Your assignment> Find each line below where the word "computer" occurs, and copy it.

········

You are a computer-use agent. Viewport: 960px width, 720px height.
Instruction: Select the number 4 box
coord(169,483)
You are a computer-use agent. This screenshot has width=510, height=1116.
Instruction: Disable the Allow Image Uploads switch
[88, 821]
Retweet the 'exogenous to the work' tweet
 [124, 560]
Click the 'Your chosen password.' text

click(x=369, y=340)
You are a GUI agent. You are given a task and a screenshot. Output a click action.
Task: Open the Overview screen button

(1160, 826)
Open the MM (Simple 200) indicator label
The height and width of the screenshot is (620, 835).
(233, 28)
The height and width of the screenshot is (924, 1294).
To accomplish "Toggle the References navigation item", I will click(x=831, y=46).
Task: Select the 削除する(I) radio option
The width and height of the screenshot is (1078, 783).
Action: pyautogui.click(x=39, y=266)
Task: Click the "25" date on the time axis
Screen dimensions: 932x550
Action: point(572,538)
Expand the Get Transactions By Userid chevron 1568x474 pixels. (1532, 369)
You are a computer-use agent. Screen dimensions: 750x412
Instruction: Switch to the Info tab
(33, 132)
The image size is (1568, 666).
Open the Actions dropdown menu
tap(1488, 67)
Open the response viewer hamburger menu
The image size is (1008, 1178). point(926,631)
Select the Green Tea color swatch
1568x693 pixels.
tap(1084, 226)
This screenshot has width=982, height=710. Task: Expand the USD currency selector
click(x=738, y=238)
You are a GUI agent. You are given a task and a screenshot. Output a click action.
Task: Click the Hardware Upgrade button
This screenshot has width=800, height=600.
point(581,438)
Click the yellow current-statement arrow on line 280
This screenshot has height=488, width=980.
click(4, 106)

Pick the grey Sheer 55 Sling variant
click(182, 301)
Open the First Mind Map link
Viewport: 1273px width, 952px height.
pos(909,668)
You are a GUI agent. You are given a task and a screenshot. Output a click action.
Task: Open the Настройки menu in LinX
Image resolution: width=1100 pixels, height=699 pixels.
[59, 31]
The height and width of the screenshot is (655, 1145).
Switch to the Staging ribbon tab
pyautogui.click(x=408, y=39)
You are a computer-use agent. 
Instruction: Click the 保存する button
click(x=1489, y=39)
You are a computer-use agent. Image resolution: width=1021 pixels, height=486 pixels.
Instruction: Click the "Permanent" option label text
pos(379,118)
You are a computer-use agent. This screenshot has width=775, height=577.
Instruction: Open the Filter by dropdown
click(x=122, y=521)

········

Answer box>
You are a computer-use agent. Viewport: 960px width, 720px height.
You are a computer-use agent. This screenshot has width=510, height=1116.
You are a computer-use agent. Screen dimensions: 750x412
You are a computer-use agent. 
You are a computer-use agent. Image resolution: width=1021 pixels, height=486 pixels.
You are a computer-use agent. This screenshot has width=775, height=577.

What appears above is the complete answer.